Shapiro also encouraged members of the congregation to become involved in social action. In a 1964 sermon he told them, “It is not enough for us to applaud or even support civil rights legislation. Judaism instructs us to do more. It tells us to take the needy into our employ … It is a religious duty … For no community, no city, no nation can long endure so divided—half affluent, half despairing.”
The synagogue continued to grow and change. In 1987, a modern addition to the synagogue, designed by architects Bens, Thompson and Reitow, replaced the outdated 1955 addition. It was an ambitious undertaking, creating an additional entrance with a large lobby, an area where lunches and dinners are served, giving people easy access to the sanctuary and the education wing.
The new addition allowed students in the Early Childhood center to stay on the ground floor with the 600-strong youth religious education program taking up the second floor.
“Simple new spaces foster human interaction. It creates community, which was a goal of our strategic plan,” Rabbi Zimmerman told Architecture MN magazine.
Today, Temple Israel continues its tradition to focus on charitable works, joining with local churches to help end homelessness in Minneapolis.

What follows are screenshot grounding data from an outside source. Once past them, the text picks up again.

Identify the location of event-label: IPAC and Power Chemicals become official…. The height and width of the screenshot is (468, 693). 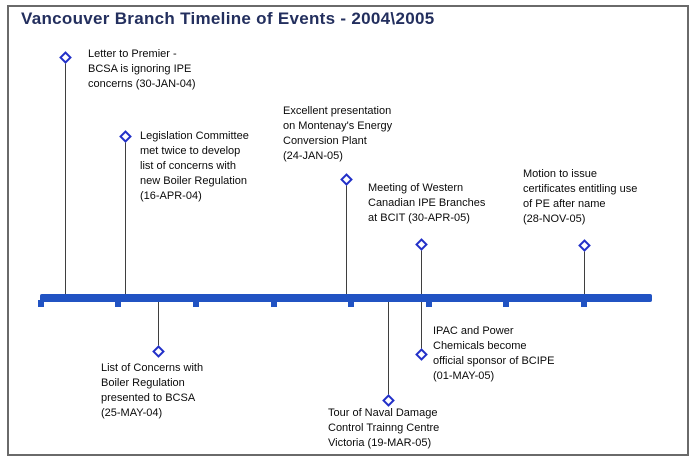
(494, 354).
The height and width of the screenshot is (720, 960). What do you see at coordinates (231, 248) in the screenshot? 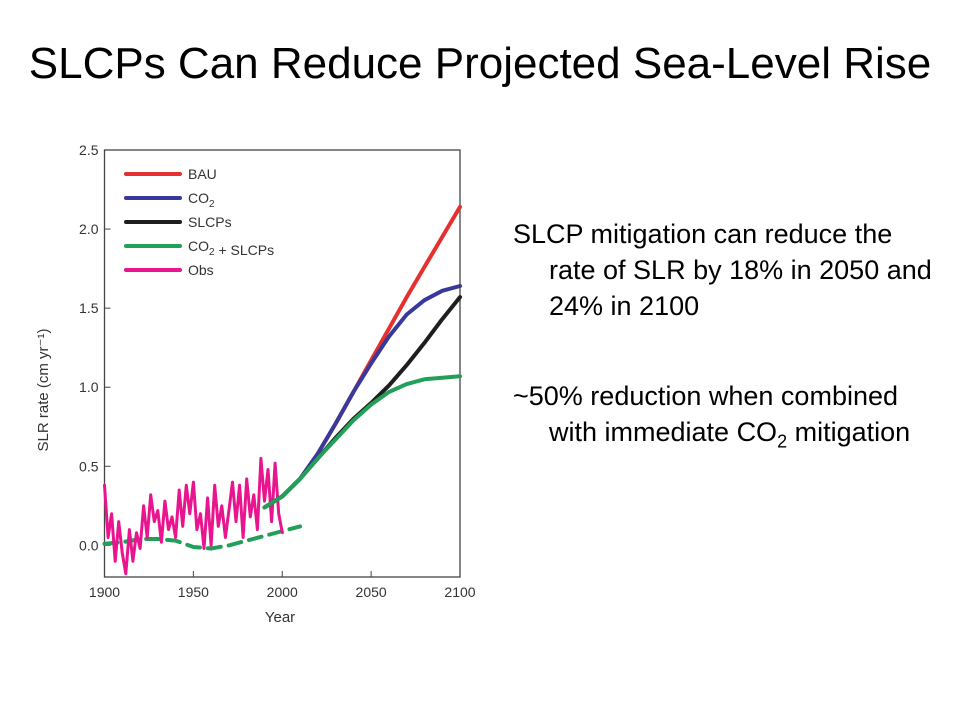
I see `legend-label: CO2 + SLCPs` at bounding box center [231, 248].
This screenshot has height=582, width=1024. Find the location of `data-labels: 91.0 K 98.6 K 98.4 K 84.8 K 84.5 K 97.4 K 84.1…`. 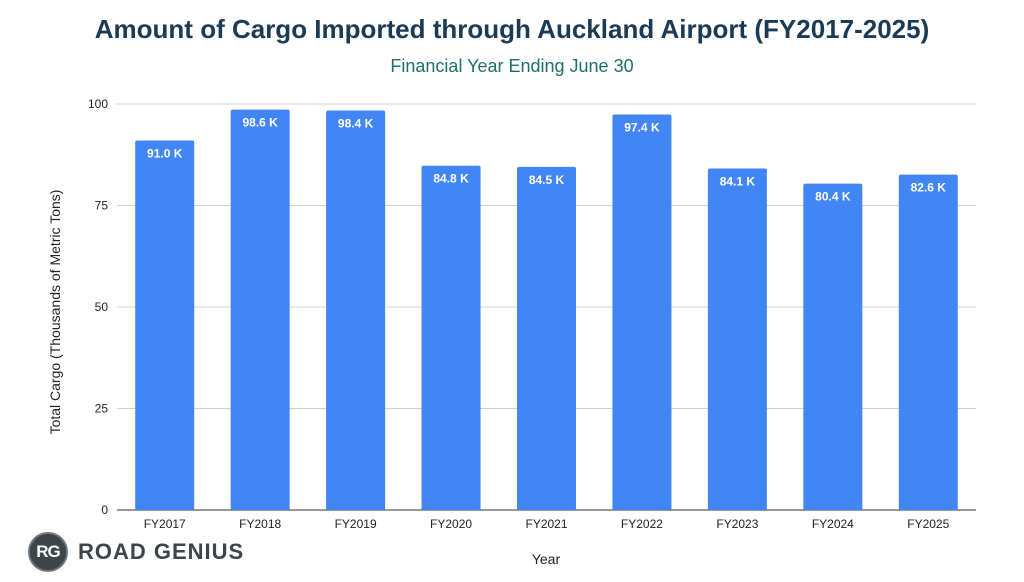

data-labels: 91.0 K 98.6 K 98.4 K 84.8 K 84.5 K 97.4 K 84.1… is located at coordinates (546, 160).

This year, the synagogue joined with other Minneapolis religious organizations to raise money for rental assistance, when it became clear that many homeless individuals were being displaced by Super Bowl fans and related events. The money raised went to making sure that the displaced had adequate food and shelter.
Those helped included one woman who had just lost her mother. “She could either pay for her mother’s funeral or pay the rent. Money we raised allowed her to stay in her home,” Rabbi Zimmerman said.
“We have made a very intentional decision to stay in the city,” she said. “Many synagogues have moved to the suburbs. But the health of our synagogue is dependent on the health of the city.”
Last Thanksgiving, members of the congregation distributed 500 traditional Thanksgiving meals, and during the Christmas season, the synagogue opened its doors for two weeks to the homeless, providing beds and communal meals. “We understand that Christian churches are tapped out during that time of year, so we fill in the gap.”
Under Rabbi Zimmerman, much like under Rabbi Deinard, the synagogue has also continued with the tradition of playing host to a variety of speechmakers, including Sam Donaldson, Elie Wiesel, Maya Angelou, Lily Tomlin and Thomas Friedman.
“We continue to grow, God willing,” she said. “To get new members we are always creating new programs, making sure we don’t tell people they have to be a certain way. We will be there when a baby is born, when a child becomes an adult, when people come together and when someone dies,” she said.
“We will be there when people need us,” she said, “letting Judaism become a container for their needs and emotions during those times.”